BRCA Mutation, Brest Cancer, Parkinson's, Alzheimer's, and Dehydroepiandrosterone (DHEA)
Copyright 2011, James Michael Howard, Fayetteville, Arkansas, U.S.A.
New information regarding this hypothesis, February, 2013: This is new material regarding how I explain the effects of BRCA mutations on availability of DHEA, at the bottom of this page. With reference to my explanation of how HRT increases breast cancer, “How 'Hormone Replacement Therapy' may Cause Breast Cancer,” at: http://www.anthropogeny.com/HRT%20and%20Breast%20Cancer.htm , the explanation I provide at the bottom may of this page may be involved in how DHEA is reduced, but a new article unites the effects of BRCA mutations directly to my explanation of how HRT lowers DHEA and causes cancer, the link just above. Cancer Causes & Control 2013; 24: 421-426, Kim and Oktay, found that estradiol is increased in BRCA2 mutation carriers. I suggest this increased estradiol causes a decline in available DHEA and, therefore, cancer as described in the link just above.
More new information regarding this hypothesis: The Lancet Oncology 2013: “The sex hormone system in carriers of BRCA1/2 mutations: a case-control study,” (This is a new article at Lancet Oncology; I will complete the citation when page numbers are available: Lancet Oncol. 2013 Nov;14(12):1226-32)
“Carriers of BRCA1/BRCA2 mutations are exposed to higher titres of oestradiol and progesterone—known risk-factors for breast cancer. Higher titres of oestradiol in carriers are compatible with this hormone having a role in ovarian carcinogenesis in such women.”
It is my hypothesis of 1994 that low DHEA is the major cause of breast cancer and other cancers (Annals of Internal Medicine 2005; 142: 471-472). DHEA naturally begins to decline around the ages of twenty to twenty-five, reaching very low levels in old age. Cancers increase with old age but also grow less well with age.
It is my hypothesis that evolution selected DHEA because it optimizes replication and transcription of DNA. Therefore DHEA levels affect all tissues because it affects all genes including cancer and cancer genes. Therefore, when DHEA is readily available, genes will be optimally affected, that is, when DHEA is readily available the differentiated state will be optimally supported. Cell and tissue integrity rely upon maintenance of the genes which maintain the cell surface. Participation of a cell within a tissue reduces a cell's surface area and restricts mitosis. If a cell contains genes of a more primitive state, that is, undifferentiated, then the cell possesses the possibility of inappropriate cell division. I think low DHEA can allow this possibility to occur. That is, low DHEA would normally simply reduce a cell's normal activity within a tissue but low DHEA can allow some cells to start cell divisions if the genes of cell division are activated. Cancers exhibit unrestricted activity of genes of cell division. This is a simple explanation of how low DHEA may trigger cancer. (For more detail, please see “Anoikis, Dehydroepiandrosterone, Cancer, and Metastasis,” at: http://anthropogeny.com/Anoikis.htm .)

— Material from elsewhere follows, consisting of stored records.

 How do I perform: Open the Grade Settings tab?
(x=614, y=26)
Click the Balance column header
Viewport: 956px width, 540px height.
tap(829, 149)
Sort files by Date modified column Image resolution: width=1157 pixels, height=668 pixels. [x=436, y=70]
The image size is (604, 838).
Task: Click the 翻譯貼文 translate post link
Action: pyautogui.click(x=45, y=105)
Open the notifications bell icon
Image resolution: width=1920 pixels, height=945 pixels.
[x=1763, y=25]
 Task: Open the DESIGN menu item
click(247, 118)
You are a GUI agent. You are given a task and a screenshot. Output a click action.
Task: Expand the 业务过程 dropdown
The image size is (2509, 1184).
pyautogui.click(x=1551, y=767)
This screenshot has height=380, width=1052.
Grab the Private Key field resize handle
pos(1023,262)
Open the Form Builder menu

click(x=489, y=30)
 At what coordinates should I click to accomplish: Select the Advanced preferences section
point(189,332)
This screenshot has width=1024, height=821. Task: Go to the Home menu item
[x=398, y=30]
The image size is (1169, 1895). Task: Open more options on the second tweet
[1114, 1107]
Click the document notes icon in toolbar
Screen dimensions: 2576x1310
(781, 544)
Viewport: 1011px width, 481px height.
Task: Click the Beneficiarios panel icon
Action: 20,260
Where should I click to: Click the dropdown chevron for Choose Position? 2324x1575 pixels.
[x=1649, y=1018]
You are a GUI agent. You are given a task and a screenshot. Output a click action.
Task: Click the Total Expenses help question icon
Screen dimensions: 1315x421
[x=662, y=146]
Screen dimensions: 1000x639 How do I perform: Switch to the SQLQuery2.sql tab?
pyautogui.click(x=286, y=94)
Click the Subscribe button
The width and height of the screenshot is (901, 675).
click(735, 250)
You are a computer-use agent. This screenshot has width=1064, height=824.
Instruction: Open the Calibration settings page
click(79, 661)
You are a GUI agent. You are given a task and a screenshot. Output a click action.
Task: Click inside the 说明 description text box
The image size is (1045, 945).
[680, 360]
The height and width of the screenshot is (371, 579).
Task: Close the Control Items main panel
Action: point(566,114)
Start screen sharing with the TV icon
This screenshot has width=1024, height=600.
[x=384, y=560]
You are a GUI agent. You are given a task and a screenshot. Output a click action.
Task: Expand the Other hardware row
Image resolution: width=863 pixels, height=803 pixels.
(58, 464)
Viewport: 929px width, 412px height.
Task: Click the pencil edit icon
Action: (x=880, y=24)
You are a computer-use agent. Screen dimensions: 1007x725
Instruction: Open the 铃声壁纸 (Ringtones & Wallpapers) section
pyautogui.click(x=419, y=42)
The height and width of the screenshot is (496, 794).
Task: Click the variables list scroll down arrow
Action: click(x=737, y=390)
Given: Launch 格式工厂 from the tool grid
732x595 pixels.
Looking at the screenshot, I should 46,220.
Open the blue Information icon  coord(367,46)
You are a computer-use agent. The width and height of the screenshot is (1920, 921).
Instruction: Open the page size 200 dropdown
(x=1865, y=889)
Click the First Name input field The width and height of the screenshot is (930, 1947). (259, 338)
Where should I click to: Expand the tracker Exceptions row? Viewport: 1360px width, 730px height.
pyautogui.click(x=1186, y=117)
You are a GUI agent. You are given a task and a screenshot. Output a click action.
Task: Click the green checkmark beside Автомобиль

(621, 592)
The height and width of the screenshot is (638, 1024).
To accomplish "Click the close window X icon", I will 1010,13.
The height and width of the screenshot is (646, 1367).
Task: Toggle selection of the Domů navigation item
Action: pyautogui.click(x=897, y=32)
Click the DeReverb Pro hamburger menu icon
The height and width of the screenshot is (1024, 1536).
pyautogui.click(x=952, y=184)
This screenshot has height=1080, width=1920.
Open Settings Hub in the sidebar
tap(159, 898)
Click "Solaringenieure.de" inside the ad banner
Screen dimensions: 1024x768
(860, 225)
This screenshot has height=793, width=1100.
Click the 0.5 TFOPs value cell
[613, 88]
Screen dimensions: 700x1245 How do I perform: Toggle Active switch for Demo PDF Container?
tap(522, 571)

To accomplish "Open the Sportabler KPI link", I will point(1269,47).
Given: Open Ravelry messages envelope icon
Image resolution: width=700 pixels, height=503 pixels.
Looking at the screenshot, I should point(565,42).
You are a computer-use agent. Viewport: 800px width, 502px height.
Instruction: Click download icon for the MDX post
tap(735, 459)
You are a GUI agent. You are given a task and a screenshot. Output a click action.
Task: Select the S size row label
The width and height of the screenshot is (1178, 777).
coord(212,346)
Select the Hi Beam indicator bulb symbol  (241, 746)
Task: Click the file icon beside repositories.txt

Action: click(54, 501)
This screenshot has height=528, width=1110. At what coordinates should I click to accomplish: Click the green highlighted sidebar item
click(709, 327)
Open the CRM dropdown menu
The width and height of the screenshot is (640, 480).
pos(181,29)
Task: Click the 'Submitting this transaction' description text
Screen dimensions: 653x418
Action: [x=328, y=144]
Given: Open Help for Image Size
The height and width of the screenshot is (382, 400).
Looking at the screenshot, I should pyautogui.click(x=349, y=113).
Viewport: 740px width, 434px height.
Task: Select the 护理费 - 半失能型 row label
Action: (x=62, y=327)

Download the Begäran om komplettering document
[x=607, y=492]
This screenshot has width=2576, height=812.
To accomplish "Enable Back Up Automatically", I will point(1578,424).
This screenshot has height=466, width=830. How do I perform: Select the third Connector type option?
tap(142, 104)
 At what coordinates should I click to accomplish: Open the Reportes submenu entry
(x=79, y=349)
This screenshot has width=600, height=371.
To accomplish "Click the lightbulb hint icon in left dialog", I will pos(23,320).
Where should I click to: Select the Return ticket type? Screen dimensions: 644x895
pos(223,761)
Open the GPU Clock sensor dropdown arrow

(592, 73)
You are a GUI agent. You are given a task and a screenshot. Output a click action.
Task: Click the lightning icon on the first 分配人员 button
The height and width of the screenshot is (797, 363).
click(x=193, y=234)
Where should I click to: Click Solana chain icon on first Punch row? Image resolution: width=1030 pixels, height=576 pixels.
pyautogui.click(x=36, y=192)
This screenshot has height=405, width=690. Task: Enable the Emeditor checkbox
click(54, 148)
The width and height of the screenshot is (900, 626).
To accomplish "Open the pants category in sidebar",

Following growth and differentiation, genes are presented with levels of DHEA available as a combined consequence of reduced cell surface areas and competition between the various tissues of the body. Therefore, the activity of genes will follow the levels of available DHEA. When we are young, high DHEA results in optimal gene function. Therefore, aging results in reduced gene function and this will result in reduced gene function. Since genes are affected by mutations, some genes will be optimally active and some will be less so depending upon the degree of mutation. Therefore, as DHEA declines, some genes will simply exhibit reduced function while others will exhibit reduced function according to their structure.
I suggest the foregoing explains why some people do not exhibit Alzheimer's, Parkinson's, or the other disorders of the brain during aging while some exhibit varying degrees of these disorders. Since DHEA declines with age, intact genes will persist in function more than genes which are variously, adversely formed.
It is known that AD, Parkinson's, etc., exhibit “early onset” in some individuals. I suggest these individuals possess genes which are so abnormal that their function is adversely affected early in the decline of DHEA.
As noted in the beginning of this treatise, I think breast cancer is a disease caused by the decline of DHEA exposing oncogenes. This will produce a continuum very much like the brain disorders described above. The genes BRCA1 and BRCA2 are known to produce early onset breast cancers in women who possess these genes. I suggest these genes act in the very same manner as early onset genes in the brain disorders. That is, I think BRCA1 and BRCA2 are genes which become activated by the early decline of DHEA. Since these breast cancers are activated early in the decline of DHEA, they will be more active cancers because they have access to increased DHEA of early aging compared to the low DHEA of old age. That is, cancers of younger age, once activated, will grow more rapidly because of increased DHEA. As these cancers, and cancers of old age, use DHEA for their growth, these cancers take DHEA at the expense of other tissues. This also explains the severe effects of cancer on the body called “cachexia.”